# [EXERCISE DETAILS]
Set down nothing but the lines from the one containing "Task: Go to 香川陸協 中学部 page" to the final line of the material, exactly as written, and drop the pictures.

# [LISTED ENTRIES]
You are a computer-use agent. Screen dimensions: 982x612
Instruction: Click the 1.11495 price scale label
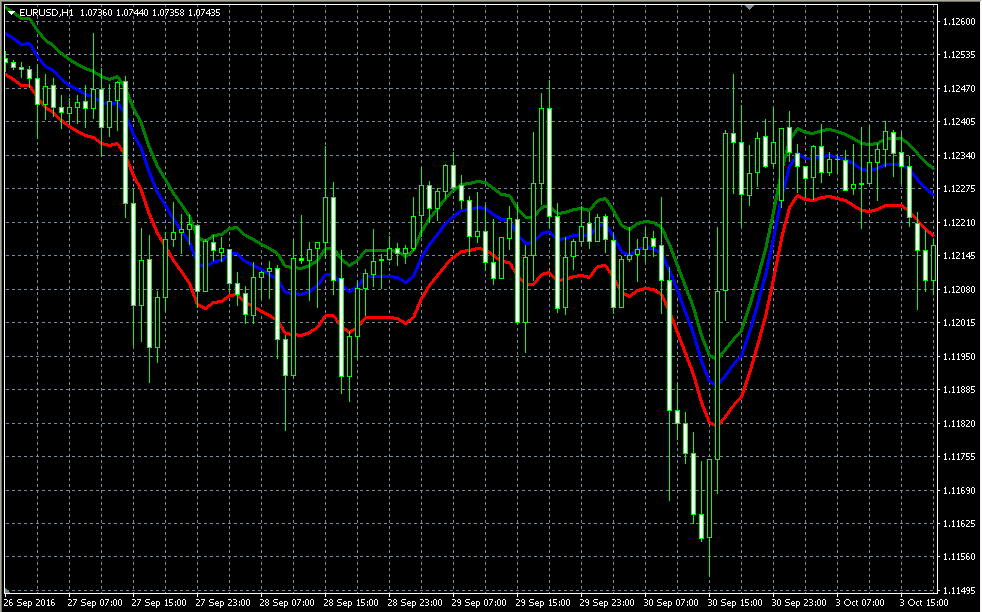958,591
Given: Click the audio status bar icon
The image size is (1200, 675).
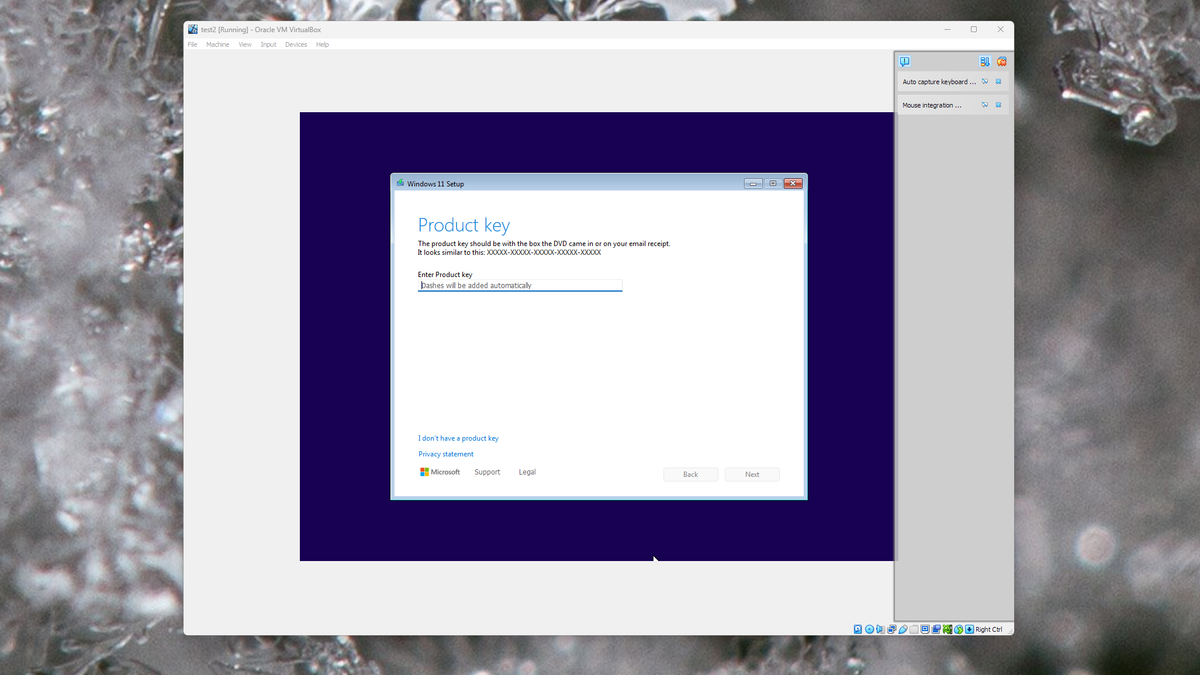Looking at the screenshot, I should coord(880,628).
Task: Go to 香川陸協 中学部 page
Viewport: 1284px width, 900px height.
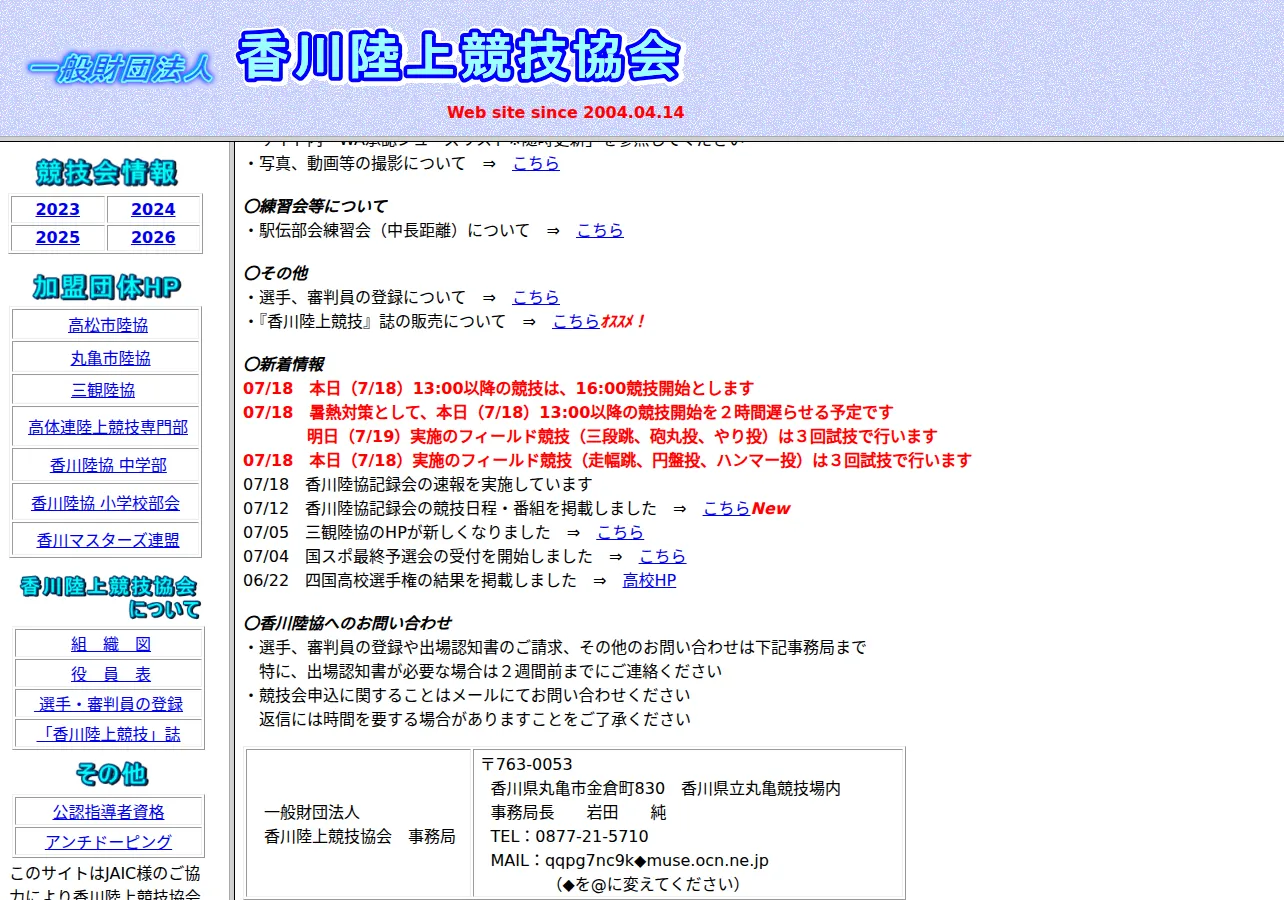Action: coord(108,465)
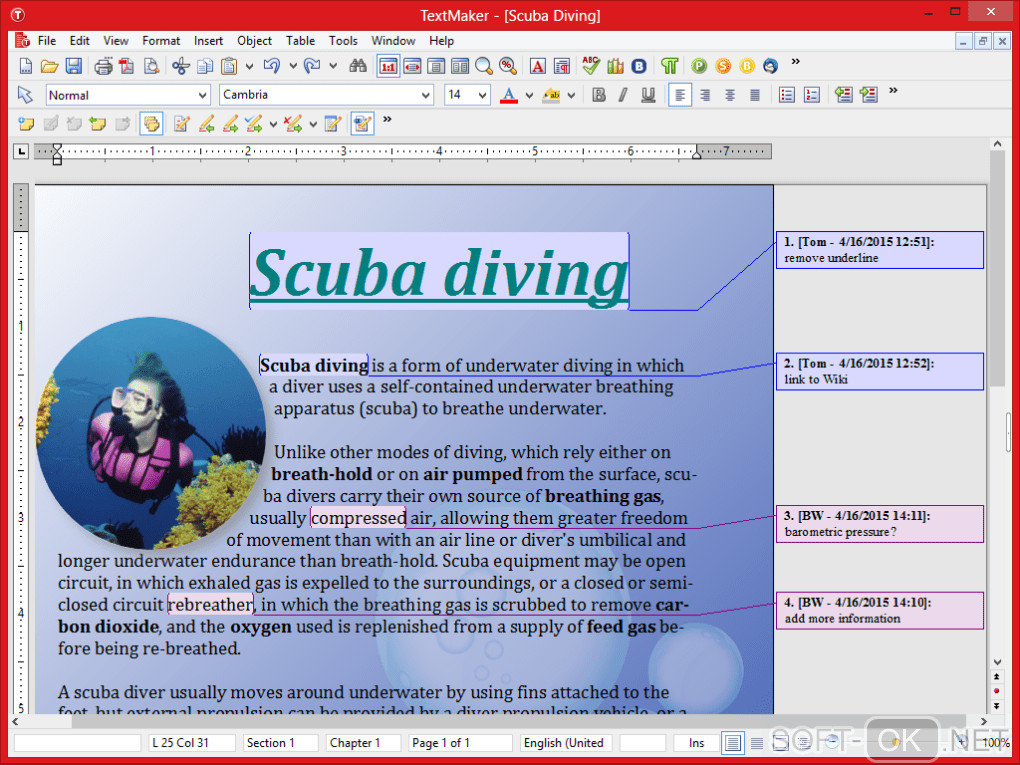The width and height of the screenshot is (1020, 765).
Task: Open Find with the binoculars icon
Action: tap(358, 66)
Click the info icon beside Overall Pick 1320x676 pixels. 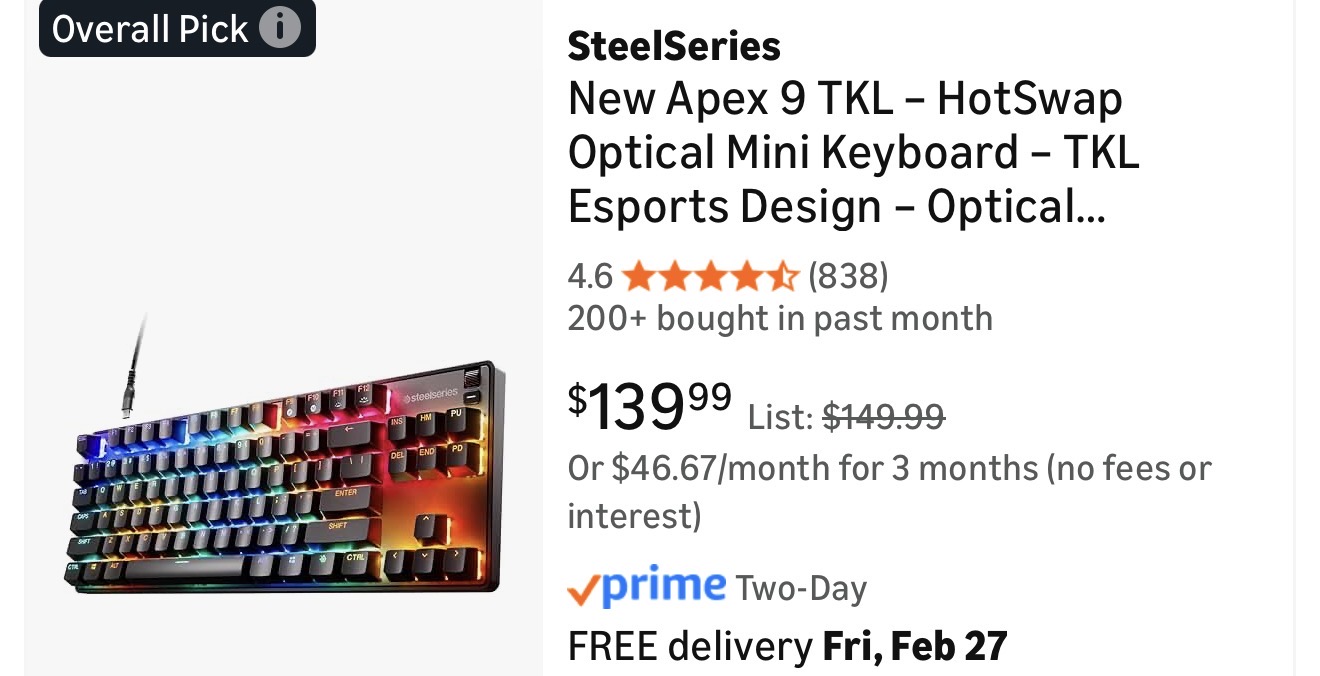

# [OUTPUT FOR THIS TASK]
Task: Go to 香川陸協 中学部 page
Viewport: 1284px width, 900px height.
Action: coord(108,465)
The width and height of the screenshot is (1020, 765).
Task: Open Find with the binoculars icon
Action: tap(358, 66)
Click the info icon beside Overall Pick 1320x676 pixels. 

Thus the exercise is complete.